Assignment ▸ Retype, character for character, the line containing "2024年11月 (948, 1579)" along with each line after it through the end of the data, and only those.

Entries supplied ▸

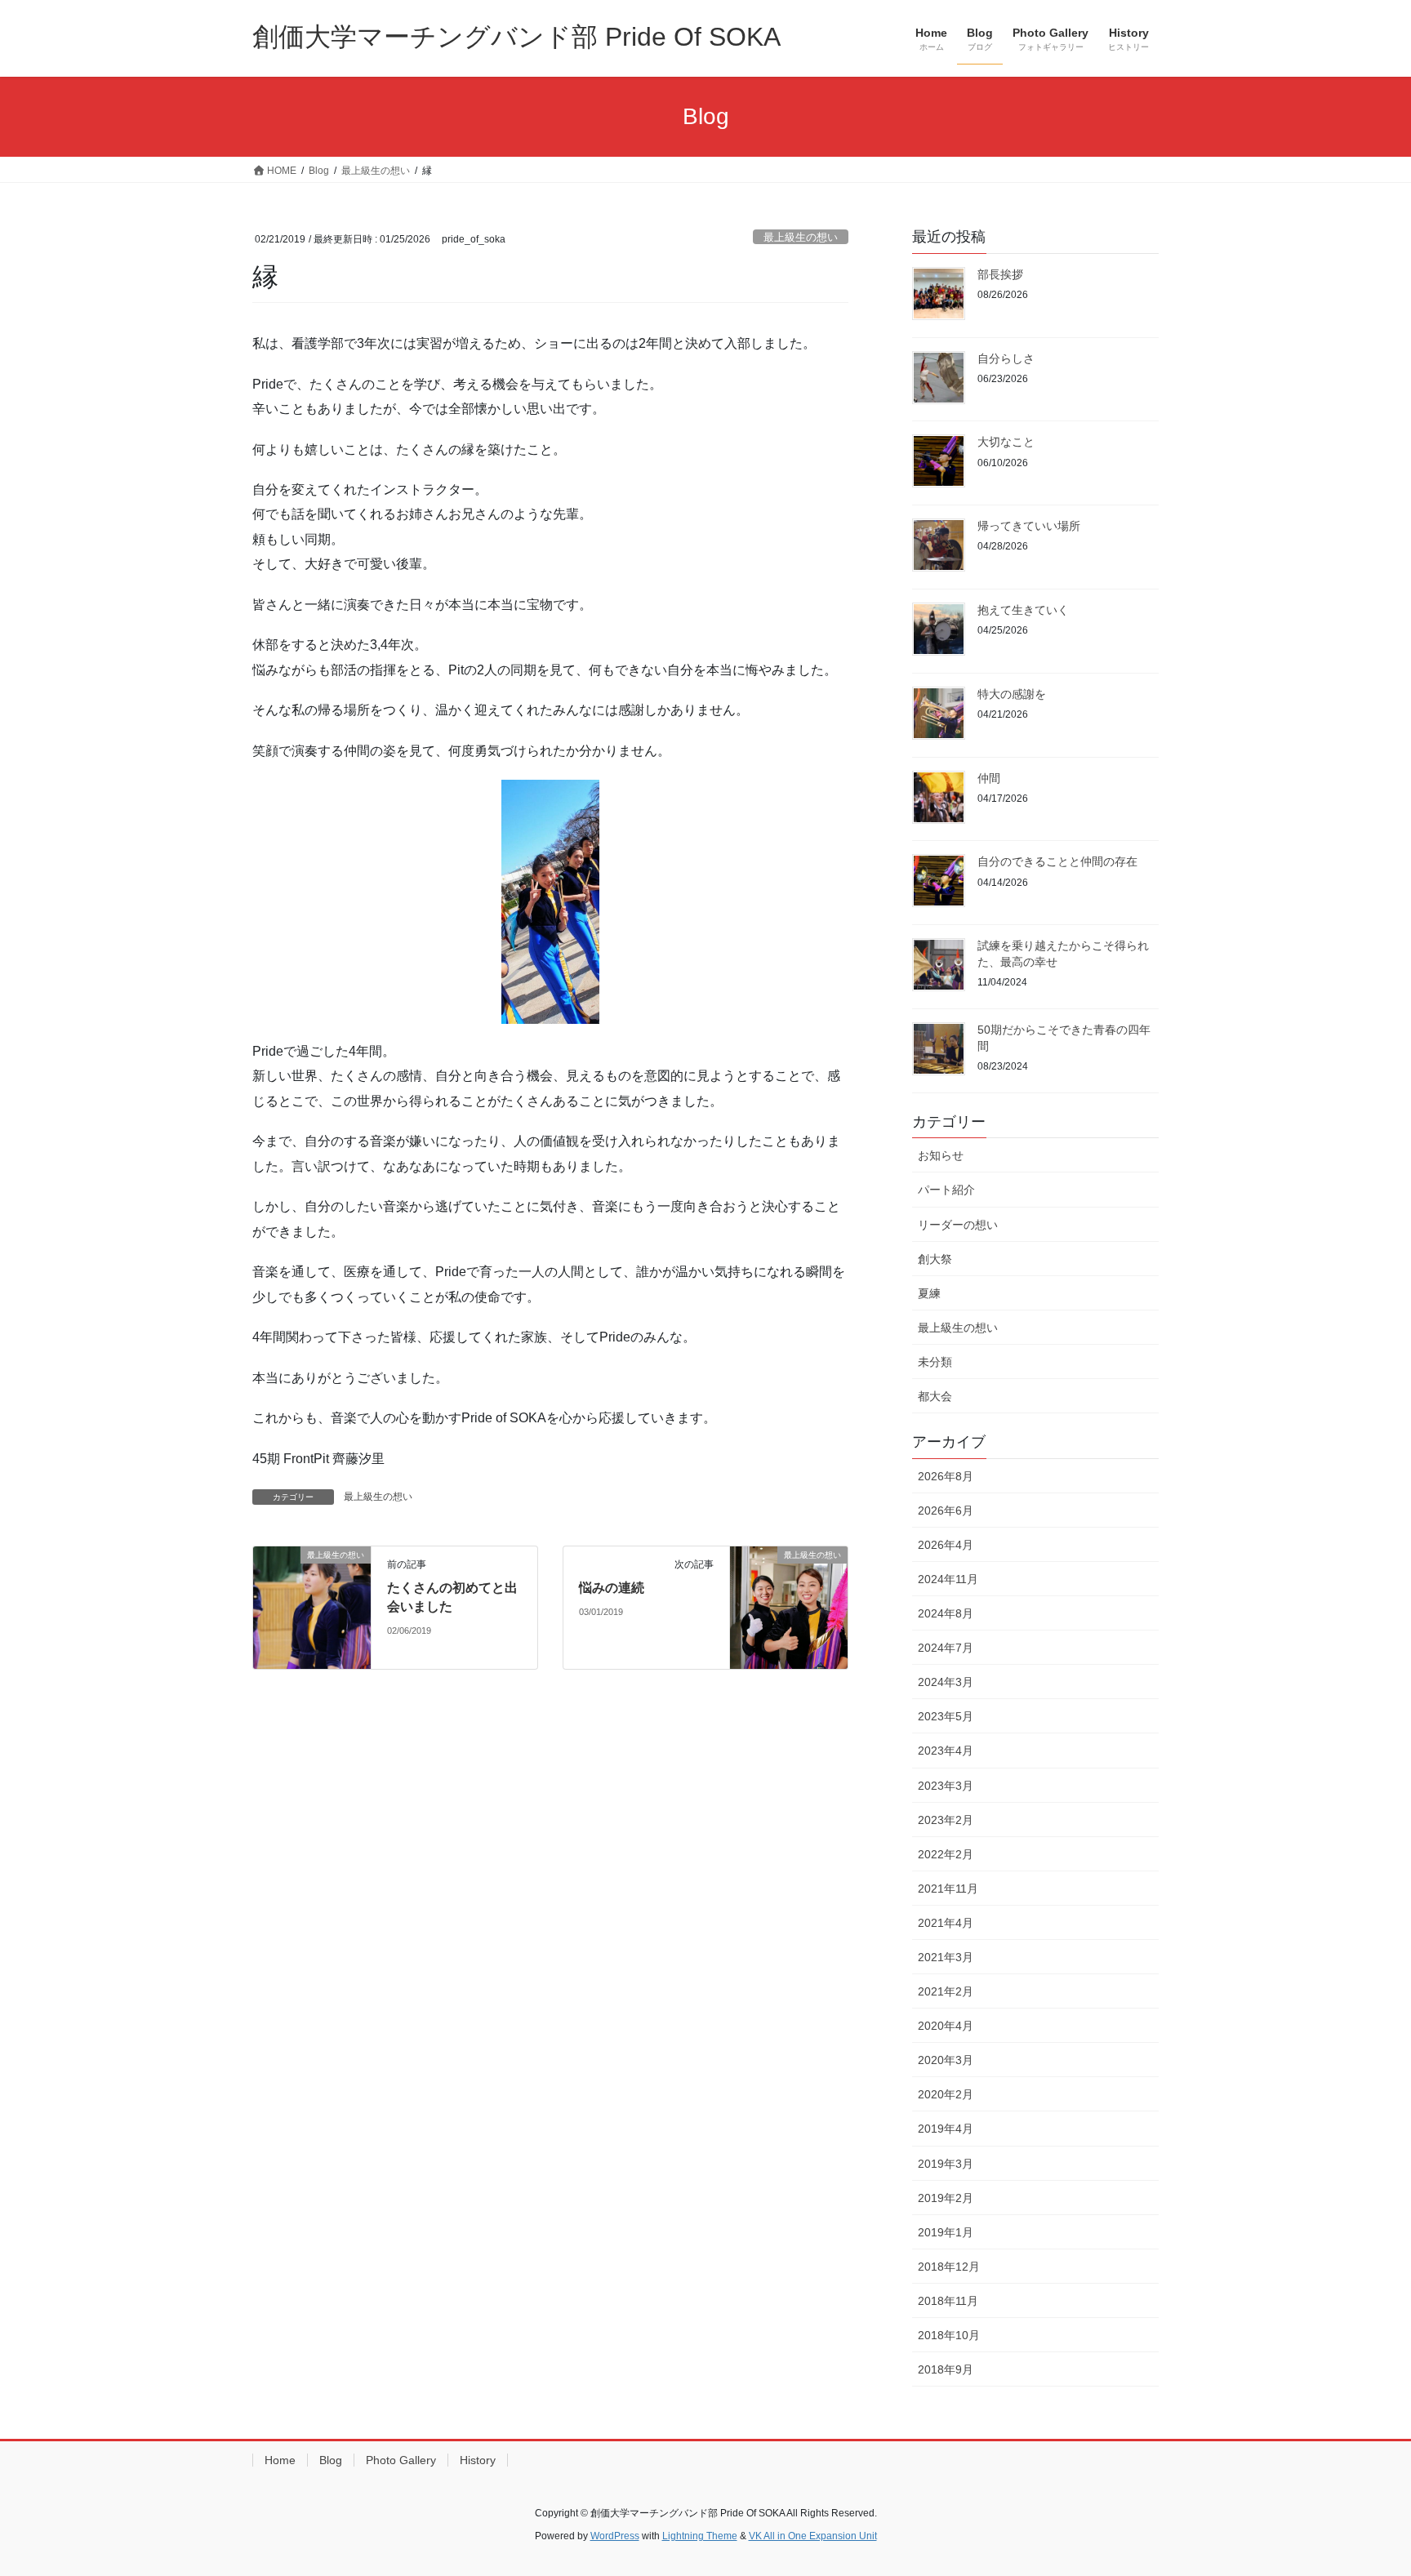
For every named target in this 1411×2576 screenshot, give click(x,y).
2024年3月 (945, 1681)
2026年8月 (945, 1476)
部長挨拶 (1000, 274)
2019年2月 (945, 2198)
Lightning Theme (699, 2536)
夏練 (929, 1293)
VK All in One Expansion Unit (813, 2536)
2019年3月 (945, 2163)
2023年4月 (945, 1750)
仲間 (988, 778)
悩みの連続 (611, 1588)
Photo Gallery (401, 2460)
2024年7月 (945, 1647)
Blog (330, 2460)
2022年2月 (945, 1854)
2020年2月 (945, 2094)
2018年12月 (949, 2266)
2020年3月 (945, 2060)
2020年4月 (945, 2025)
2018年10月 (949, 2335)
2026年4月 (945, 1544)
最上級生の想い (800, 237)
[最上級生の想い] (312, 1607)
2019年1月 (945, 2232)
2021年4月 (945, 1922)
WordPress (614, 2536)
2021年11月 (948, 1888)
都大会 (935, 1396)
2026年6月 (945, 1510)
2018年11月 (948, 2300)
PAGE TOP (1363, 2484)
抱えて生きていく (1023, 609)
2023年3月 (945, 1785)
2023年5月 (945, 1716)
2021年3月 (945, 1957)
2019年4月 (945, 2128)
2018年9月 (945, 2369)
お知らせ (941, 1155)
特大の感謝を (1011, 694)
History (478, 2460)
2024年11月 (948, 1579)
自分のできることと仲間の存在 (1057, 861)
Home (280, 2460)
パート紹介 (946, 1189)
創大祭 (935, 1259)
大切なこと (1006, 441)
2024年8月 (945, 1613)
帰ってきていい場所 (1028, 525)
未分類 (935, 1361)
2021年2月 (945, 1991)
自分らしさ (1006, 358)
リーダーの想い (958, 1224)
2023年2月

Response ▸
2024年11月 (948, 1579)
自分のできることと仲間の存在 (1057, 861)
Home (280, 2460)
パート紹介 (946, 1189)
創大祭 (935, 1259)
大切なこと (1006, 441)
2024年8月 (945, 1613)
帰ってきていい場所 (1028, 525)
未分類 (935, 1361)
2021年2月 (945, 1991)
自分らしさ (1006, 358)
リーダーの想い (958, 1224)
2023年2月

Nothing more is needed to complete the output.